Area = (11.5 m x 3.28 ft/m) x (19.5 m x 3.28 ft/m)
Area ≈ 37.72 ft x 63.96 ft
Area ≈ 2416.5792 ft²
Since we are asked for the correct number of significant digits, we can round the area to four significant digits:
Area ≈ 2416 ft²
Therefore, the area of the second proposal is 2416 square feet.
B) The amount the city will save on mulch by using the first proposal over the second can be calculated by subtracting the cost of mulching the second proposal from the cost of mulching the first proposal.

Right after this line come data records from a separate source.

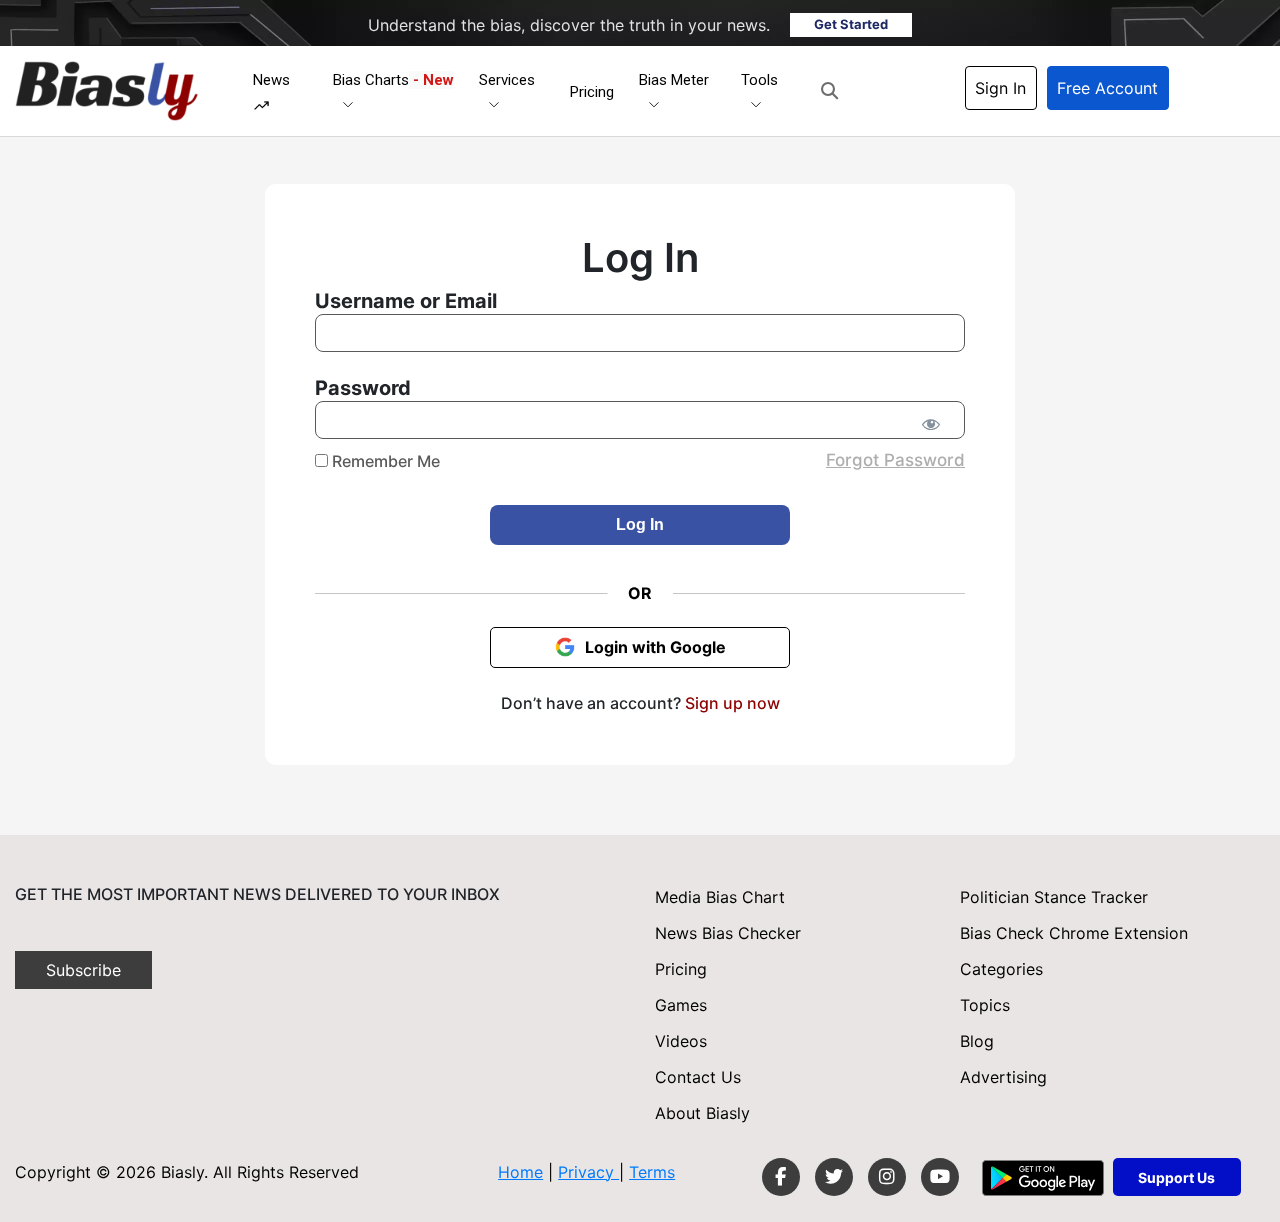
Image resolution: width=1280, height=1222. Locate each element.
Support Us (1176, 1177)
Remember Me (384, 461)
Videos (681, 1041)
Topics (985, 1005)
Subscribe (83, 970)
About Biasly (702, 1113)
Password (363, 388)
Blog (977, 1041)
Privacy (588, 1172)
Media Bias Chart (720, 897)
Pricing (592, 92)
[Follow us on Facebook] (781, 1177)
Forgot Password (895, 460)
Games (681, 1005)
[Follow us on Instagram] (887, 1177)
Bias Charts (393, 80)
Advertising (1003, 1077)
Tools (759, 80)
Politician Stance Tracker (1054, 897)
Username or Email (406, 301)
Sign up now (732, 703)
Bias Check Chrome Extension (1074, 933)
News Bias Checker (728, 933)
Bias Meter (674, 80)
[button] (829, 91)
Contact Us (698, 1077)
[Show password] (930, 424)
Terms (652, 1172)
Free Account (1107, 88)
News (271, 80)
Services (507, 80)
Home (520, 1172)
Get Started (851, 24)
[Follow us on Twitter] (834, 1177)
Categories (1001, 969)
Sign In (1000, 88)
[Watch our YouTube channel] (940, 1177)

Let's assume that the cost of covering 1 square foot with rubber mulch is represented by c dollars. The cost of covering the first proposal (with an area of 1930 ft²) will be:
Cost of covering first proposal = c x 1930
The cost of covering the second proposal (with an area of 2416 ft²) will be:
Cost of covering second proposal = c x 2416
To find the amount the city will save on mulch, we subtract the cost of the second proposal from the cost of the first proposal:
City's savings = Cost of covering first proposal - Cost of covering second proposal
City's savings = (c x 1930) - (c x 2416)
City's savings = c(1930 - 2416)
City's savings = c(-486)
Therefore, the algebraic expression for the amount the city will save on mulch by using the first proposal over the second is -486c dollars.
C) To determine if the city will save at least $3000 by using the first proposal, we need to compare the savings calculated in part B to $3000.
We have the expression for the city's savings: -486c dollars. Since we want to determine if the savings are at least $3000, we can write the inequality:
-486c ≥ $3000
To solve for c, divide both sides of the inequality by -486:
c ≤ $3000 / -486
Using a calculator to evaluate the right side of the inequality, we find:
c ≤ -6.17
Since the cost of mulch cannot be negative, it means that the city cannot save at least $3000 by using the first proposal.
In conclusion, the city will not save at least $3000 by using the first proposal.